Prognosis is generally good for patients with MCAD deficiency if diagnosed early in life. Early management via specialty centers has reduced mortality and morbidity to nearly zero.[25] Unfortunately, if intervention is not started early, up to 25% percent of initial presentations may result in death.[26][27][28][15] It is imperative for all newborns to receive newborn screens and appropriate follow-ups for early diagnosis and to reduce the risk of death in this population.

Complications

Complications of MCAD deficiency can vary in severity from drowsiness to death. Complications unrelated to cardiac functions include muscle weakness, fatigue, and poor exercise intolerance. Other complications include long term neurologic sequelae (e.g., learning and behavior issues) caused by encephalopathy. Arrhythmias have has been reported.[26][10][29][25][15]

Deterrence and Patient Education

Although the prognosis of MCAD deficiency is good, the diagnosis requires patients to live a lifestyle different from their peers, which can add increased stress to the patient and family. One study reported that nearly 75% of parents felt a substantial burden due to metabolic disorders and treatments.[30] Parental stressors for management of MCAD deficiency usually involve two main issues- safe fasting intervals and times of illness. These management strategies and stressors should decrease as their child ages, and over time these individuals can adhere to management recommendations autonomously.[17] Additionally, patients with MCAD deficiency experience higher emergency department visits and inpatient hospitalizations from the age of 6 to 12 months.[13] During this period, families may feel additional stressors given the frequency of hospital visits. Metabolic specialists can provide an emergency regimen for families to have in place before times of illness, which will not only reduce the risk of dangerous sequelae to this vulnerable population but also can help decrease family stress.

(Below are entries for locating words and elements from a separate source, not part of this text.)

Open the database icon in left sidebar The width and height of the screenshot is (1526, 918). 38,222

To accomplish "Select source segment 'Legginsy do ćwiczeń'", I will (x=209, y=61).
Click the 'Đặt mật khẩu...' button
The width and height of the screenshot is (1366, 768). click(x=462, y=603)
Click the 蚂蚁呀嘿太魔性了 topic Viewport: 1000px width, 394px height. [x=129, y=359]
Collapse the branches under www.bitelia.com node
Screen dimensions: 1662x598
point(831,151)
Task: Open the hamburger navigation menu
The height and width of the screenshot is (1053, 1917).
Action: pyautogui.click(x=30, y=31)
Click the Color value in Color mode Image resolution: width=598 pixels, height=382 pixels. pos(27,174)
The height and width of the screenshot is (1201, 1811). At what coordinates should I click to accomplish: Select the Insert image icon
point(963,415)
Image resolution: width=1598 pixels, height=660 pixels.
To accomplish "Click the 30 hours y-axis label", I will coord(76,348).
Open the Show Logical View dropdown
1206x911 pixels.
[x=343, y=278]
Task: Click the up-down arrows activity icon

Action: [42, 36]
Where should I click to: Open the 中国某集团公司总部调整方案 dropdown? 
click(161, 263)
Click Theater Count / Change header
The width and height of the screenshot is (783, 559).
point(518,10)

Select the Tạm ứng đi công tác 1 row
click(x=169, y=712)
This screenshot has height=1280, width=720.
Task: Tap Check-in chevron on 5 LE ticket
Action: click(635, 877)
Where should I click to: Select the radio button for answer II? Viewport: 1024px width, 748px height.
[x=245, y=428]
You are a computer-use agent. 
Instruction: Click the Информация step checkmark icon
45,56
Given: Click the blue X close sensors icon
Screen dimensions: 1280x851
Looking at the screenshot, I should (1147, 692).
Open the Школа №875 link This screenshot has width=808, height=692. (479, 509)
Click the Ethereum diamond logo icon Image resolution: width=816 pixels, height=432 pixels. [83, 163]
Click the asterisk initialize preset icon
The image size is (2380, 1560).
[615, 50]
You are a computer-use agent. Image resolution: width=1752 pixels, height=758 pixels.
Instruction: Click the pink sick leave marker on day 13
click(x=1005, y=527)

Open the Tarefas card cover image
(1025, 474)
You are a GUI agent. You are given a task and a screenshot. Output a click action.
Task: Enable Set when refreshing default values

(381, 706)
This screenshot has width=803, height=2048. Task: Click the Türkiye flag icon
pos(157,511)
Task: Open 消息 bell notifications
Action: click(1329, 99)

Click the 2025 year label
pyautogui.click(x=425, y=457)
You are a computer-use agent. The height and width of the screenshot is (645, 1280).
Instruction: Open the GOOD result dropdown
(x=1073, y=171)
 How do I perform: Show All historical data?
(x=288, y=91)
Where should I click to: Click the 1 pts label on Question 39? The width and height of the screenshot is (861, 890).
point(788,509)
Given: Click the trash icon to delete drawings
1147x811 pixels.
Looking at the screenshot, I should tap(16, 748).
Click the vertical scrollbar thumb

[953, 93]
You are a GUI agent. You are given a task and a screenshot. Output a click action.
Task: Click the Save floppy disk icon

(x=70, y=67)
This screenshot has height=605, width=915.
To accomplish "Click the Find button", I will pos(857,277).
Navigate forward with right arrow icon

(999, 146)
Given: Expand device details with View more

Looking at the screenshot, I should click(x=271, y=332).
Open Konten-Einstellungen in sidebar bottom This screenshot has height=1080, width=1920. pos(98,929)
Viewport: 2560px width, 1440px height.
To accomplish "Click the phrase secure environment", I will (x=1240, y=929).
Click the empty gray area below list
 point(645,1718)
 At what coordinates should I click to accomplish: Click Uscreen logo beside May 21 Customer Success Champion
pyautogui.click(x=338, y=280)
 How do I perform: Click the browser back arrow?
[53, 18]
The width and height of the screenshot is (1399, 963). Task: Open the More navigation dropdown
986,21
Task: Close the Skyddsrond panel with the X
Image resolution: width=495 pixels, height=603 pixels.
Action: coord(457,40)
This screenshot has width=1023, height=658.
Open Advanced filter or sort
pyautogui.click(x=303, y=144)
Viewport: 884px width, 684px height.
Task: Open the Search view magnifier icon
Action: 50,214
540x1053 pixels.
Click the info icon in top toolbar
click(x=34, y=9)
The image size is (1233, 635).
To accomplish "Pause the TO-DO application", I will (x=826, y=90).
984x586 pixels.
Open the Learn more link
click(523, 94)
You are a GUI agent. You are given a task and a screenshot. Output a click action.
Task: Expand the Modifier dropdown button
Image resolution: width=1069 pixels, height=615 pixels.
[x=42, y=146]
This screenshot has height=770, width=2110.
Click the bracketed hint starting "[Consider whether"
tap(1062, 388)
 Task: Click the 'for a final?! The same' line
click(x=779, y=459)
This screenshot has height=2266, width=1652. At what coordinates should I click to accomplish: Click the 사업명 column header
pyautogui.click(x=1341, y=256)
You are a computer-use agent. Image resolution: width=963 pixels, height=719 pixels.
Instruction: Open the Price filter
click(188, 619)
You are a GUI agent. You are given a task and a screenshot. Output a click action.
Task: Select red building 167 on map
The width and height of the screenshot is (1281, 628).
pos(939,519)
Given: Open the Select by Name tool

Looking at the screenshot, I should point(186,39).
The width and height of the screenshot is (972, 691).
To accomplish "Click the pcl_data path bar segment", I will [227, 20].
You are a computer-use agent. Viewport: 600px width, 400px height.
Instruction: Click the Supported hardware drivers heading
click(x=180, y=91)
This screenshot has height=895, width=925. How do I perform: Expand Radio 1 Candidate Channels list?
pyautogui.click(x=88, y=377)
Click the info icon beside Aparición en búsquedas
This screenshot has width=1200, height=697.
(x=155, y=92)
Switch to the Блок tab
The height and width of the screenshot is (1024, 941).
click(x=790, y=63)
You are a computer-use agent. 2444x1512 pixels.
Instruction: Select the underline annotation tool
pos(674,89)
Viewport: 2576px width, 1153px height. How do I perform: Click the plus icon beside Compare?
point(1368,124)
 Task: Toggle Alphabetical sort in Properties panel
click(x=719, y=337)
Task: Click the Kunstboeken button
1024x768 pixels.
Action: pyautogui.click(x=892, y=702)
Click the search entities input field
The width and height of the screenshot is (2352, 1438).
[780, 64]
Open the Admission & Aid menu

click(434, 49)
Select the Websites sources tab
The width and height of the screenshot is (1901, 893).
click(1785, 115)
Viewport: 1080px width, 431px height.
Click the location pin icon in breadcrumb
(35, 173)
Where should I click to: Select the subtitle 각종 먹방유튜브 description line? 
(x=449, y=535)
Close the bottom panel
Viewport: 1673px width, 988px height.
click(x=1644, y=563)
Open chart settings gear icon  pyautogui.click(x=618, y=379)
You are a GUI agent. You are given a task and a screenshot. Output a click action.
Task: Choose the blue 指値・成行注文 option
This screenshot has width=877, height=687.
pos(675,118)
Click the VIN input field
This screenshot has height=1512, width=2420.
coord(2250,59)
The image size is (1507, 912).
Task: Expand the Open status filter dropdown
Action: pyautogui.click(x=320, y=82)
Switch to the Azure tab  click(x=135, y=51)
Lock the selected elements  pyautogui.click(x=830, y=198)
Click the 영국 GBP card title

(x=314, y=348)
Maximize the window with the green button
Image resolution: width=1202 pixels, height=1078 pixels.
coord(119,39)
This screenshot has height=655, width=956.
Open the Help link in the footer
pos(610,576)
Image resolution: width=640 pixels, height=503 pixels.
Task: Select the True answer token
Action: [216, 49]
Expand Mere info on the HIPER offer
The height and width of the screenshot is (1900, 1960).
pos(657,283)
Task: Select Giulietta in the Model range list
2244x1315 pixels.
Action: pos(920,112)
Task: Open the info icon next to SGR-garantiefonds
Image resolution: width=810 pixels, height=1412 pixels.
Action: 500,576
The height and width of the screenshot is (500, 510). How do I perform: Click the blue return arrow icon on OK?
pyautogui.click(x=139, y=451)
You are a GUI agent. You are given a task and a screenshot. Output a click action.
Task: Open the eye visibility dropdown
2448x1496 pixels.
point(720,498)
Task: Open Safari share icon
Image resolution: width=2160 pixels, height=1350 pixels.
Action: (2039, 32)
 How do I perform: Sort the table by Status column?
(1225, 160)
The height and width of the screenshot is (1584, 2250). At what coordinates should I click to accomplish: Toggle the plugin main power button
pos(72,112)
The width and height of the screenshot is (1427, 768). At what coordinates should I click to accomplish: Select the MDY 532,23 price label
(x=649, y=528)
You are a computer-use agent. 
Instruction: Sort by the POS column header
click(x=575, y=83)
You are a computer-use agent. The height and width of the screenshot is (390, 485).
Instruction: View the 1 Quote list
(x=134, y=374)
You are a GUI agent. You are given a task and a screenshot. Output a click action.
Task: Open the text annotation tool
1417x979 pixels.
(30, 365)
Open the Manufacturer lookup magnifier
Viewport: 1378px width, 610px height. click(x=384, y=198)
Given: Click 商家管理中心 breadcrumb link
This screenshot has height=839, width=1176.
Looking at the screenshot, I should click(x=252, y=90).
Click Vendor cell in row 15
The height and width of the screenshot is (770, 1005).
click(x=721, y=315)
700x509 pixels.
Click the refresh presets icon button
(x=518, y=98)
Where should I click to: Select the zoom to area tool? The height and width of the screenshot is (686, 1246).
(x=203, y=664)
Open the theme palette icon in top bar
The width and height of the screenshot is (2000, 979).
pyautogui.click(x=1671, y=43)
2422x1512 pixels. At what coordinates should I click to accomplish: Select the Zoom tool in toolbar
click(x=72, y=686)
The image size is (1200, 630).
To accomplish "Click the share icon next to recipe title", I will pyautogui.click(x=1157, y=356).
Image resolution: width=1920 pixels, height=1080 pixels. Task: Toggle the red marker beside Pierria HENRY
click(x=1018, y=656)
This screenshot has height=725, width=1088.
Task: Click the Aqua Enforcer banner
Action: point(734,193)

Enhancing Healthcare Team Outcomes

MCAD deficiency may be a difficult disease to manage, but with early diagnosis and intervention, this population may avoid life-threatening sequelae during times of illness. Newborn blood screening is highly sensitive and specific for initial assessment of MCAD deficiency and is an essential screening tool [Level 3]. Further diagnostics using genetic tests(assessing for severe mutations i.e., 985A→G) and biochemical tests (elevation of C8/C10:1) are used to confirm the diagnosis.[3] [Level 3] Interdisciplinary management between pediatric metabolic specialists, primary care providers, anesthesiologists, surgeons, and other healthcare professionals is essential for patient safety and improved outcomes. Primarily, a metabolic specialist will provide emergency plans for patients during times of illness and fasting to avoid a metabolic crisis. Families should be thoroughly educated about reducing fasting times, especially during times of illness. Emergency plans should be given to Emergency Medicine physicians upon presentation to ensure early intervention. Management is centralized around providing a steady glucose supply during times of illness and fasting. Close inpatient management is recommended particularly for younger patients, for times where perioperative fasting is needed, and times of illness to ensure adequate glucose supply. Although mortality may be high on the initial presentation without previous screening or diagnosis, early intervention has decreased mortality to near zero. Furthermore, interprofessional discussion and management are recommended to improve outcomes in this population.[31]